Strong indicators of poor outcome (false positive rates of 0% based on current literature) include the following:

Absent pupillary light reflexes 24 hours after CPR, or 72 hours after CPR for those who initially had intact pupillary light reflexes.

Absent corneal reflexes 72 hours post-CPR.

Short-latency somatosensory evoked potentials (SSEP, an electrophysiologic study): bilateral absence of the N20 potentials on SSEP of the median nerve in AIE patients greater than 24 hours post-CPR.

Neuron-specific enolase (NSE, a blood test): serum NSE > 33 mcg/L on day 1 to 3. While this biomarker is promising, it has not been studied in large trials, nor is the assay itself standardized, so its current clinical role remains undefined.5–7

Moderate predictors of poor outcomes (all predict a poor outcome, but not as invariably as the above factors based on current literature):

Clinical exam findings: no spontaneous eye movements or absent oculocephalic reflexes at 72 hours postarrest; no, or extensor-only, motor response to painful stimuli at 72 hours.

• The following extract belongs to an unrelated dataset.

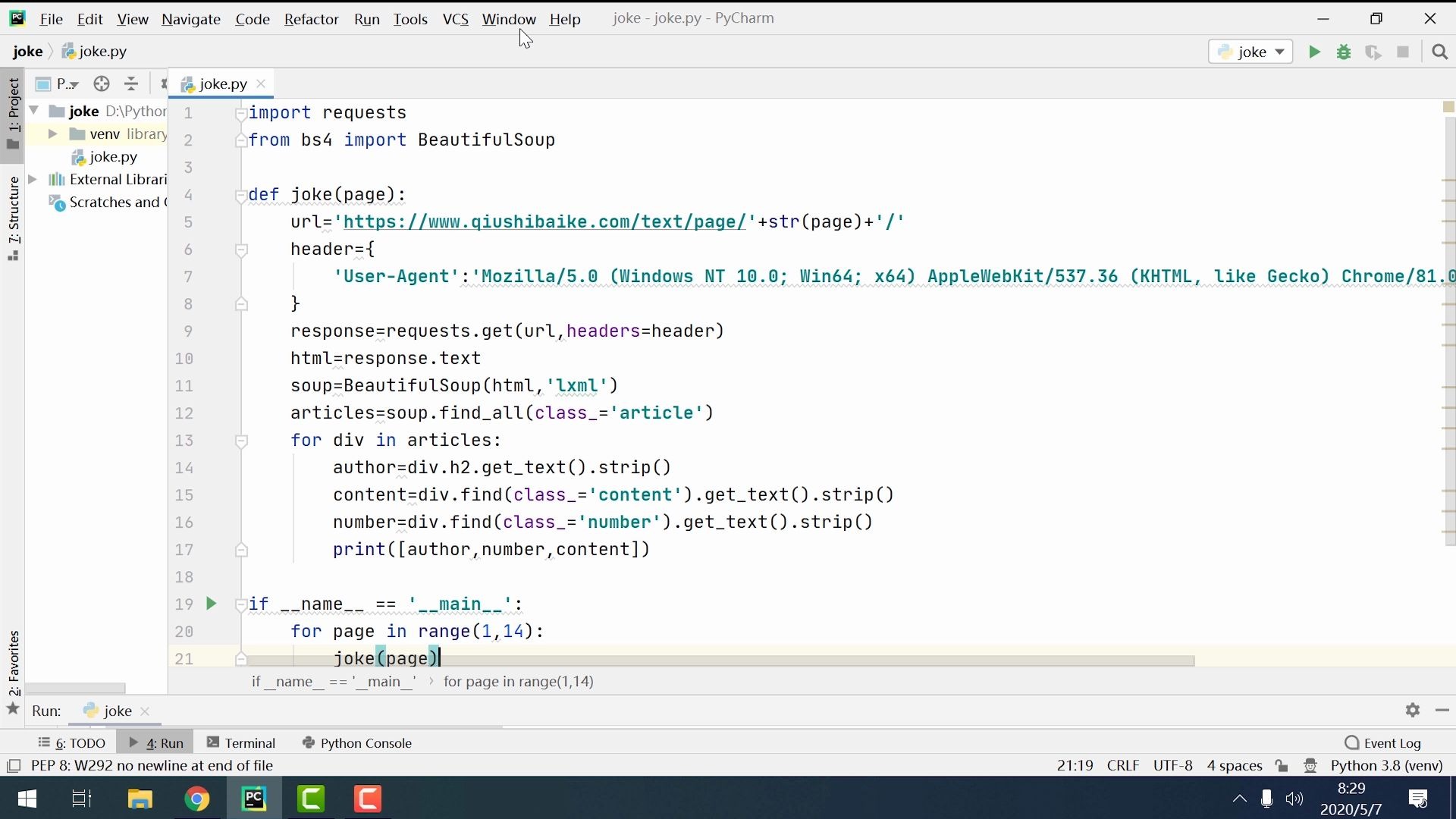Enable the PEP 8 W292 warning toggle

(x=15, y=765)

Electroencephalogram findings: certain findings can be strongly associated with poor outcomes but are highly subject to institutional/technician variability. Myoclonic status epilepticus within one day of cardiac arrest is the most predictive of a poor outcome.5

The majority of the evidence for prognosis in the comatose patient after CPR predates the widespread use of therapeutic hypothermia in patients after cardiac arrest. It remains unclear how this intervention will change prognostication.8 While the above factors will likely still indicate poor prognosis, the timing of when the evaluations should be done, as well as if they will predict a uniformly poor outcome is uncertain. One European study advises that patients have an initial neurological assessment as soon as possible, but that the second assessment occurs no earlier than 48–72 hours after resumption of normothermia. Zandbergen et al suggest that serum NSE >33 mcg/L occurring while the patient is hypothermic still accurately predicts consistently poor outcomes.7 Initial data on the predictive value of SSEPs in patients who underwent hypothermia confirmed that bilateral absent N20 responses is highly predictive of a poor outcome. There has been a case report of a single patient with absent N20 responses who made a full recovery, highlighting the importance of ongoing investigation into the impact of the hypothermia protocol on the prognosis of AIE.

In conclusion, recent technological advances and neuroimaging have made it possible to predict neurological reversibility with great accuracy. Significant improvements in therapy such as hypothermia will improve outcomes of neurological catastrophes, particularly in anoxic-ischemic encephalopathy.